| Given instruction 1 |
In the character encoding page, which two packages should be installed to support the maximum number of character encodings?

| Page extract |
────────

Sophie: python-feedparser-doc-5.1.3-3.fc18 noarch

python-feedparser-doc-5.1.3-3.fc18.noarch.rpm

.. _advanced.encoding:

Character Encoding Detection
============================

.. tip::

    Feeds may be published in any character encoding.  :program:`Python`
    supports only a few character encodings by default.  To support the maximum
    number of character encodings (and be able to parse the maximum number of
    feeds), you should install :file:`cjkcodecs` and :file:`iconv_codec`.  Both are
    available at `http://cjkpython.i18n.org/ <http://cjkpython.i18n.org/>`_.

`RFC 3023 <http://www.ietf.org/rfc/rfc3023.txt>`_ defines the interaction
between :abbr:`XML (Extensible Markup Language)` and :abbr:`HTTP (Hypertext Transfer Protocol)`
as it relates to character encoding.  :abbr:`XML (Extensible Markup Language)`
and :abbr:`HTTP (Hypertext Transfer Protocol)` have different ways of
specifying character encoding and different defaults in case no encoding is
specified, and determining which value takes precedence depends on a variety of
factors.

────────

| Given instruction 2 |
In the entries, rewrite the lines from the line with "Where should I" up to and including the line with "click(x=441, y=291)", substituting "ticket" for "complaint" and keeping everything else the same. Give only those lines, and leave the pictures out.

| Available records |
────────

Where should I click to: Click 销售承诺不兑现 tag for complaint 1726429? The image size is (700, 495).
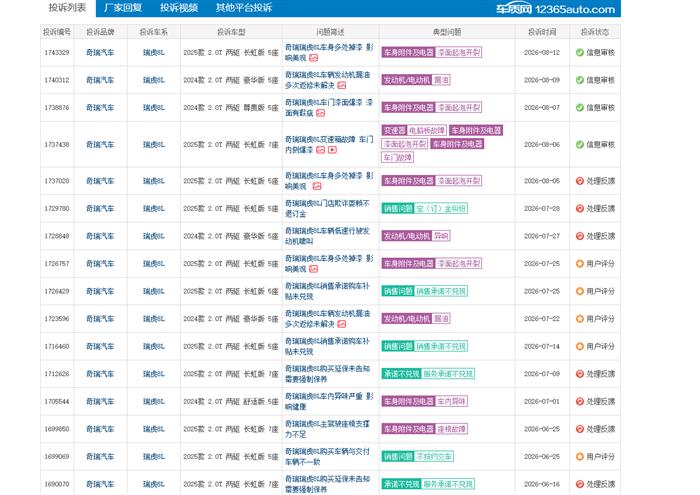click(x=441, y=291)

────────

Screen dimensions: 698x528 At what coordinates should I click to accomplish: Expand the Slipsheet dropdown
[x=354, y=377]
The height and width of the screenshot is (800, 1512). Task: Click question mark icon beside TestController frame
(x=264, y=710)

────────

| Task answer 1 |
cjkcodecs and iconv_codec

| Task answer 2 |
Where should I click to: Click 销售承诺不兑现 tag for ticket 1726429? The image size is (700, 495).
click(x=441, y=291)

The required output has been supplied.